The Beach Nut is the 11th animated cartoon short subject in the Woody Woodpecker series. Released theatrically on October 16, 1944, the film was produced by Walter Lantz Productions and distributed by Universal Pictures. The title is a play on "beech nut".

==Plot==
The cartoon begins in medias res with vacationer Wally Walrus beating Woody Woodpecker into submission on a beachfront amusement pier. Wally explains to the gathered crowd what happened earlier to provoke his anger.

In a flashback, the walrus decides to go to the beach to relax for his day off, but a surfing Woody continually upsets him by walking over him, stealing his picnic, and building a fire next to the "NO FIRES ALLOWED ON BEACH" sign. Woody accidentally sets Wally's umbrella and beach chair alight, which is the final straw for Wally. The pair battle using the firefighting equipment, and Woody escapes by tunneling under the sand, inside a pole, and coming out of a pelican's beak.

Wally chases Woody to the amusement pier, where the woodpecker pretends to be a palm reader. Wally demands to know where Woody is, and the disguised Woody hits Wally on the head with a mallet. Wally tries to grab at Woody behind some curtains, but crashes offscreen. Woody laughs, only to be grabbed by an infuriated Wally.

Returning to the present, Wally ties Woody to an anchor and hurls him into the ocean. The rope snags on the pier, demolishing first the pier and then the entire marina.
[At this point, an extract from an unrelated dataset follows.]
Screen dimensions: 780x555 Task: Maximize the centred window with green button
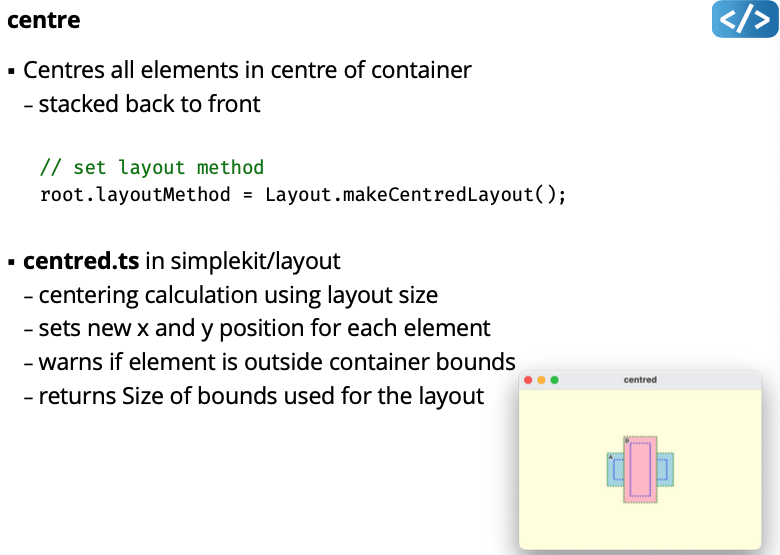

The cartoon ends with Woody swimming away toward the horizon, pursued by Wally, and both of them pursued by the other beachgoers.

==Production notes==
The Beach Nut marked the debut of Woody Woodpecker's recurring antagonist, Wally Walrus. Voiced by actor Jack Mather, Wally became Woody's primary rival until 1948, before being replaced with Buzz Buzzard in Wet Blanket Policy. Woody would lose more battles to Wally than any of his other opponents.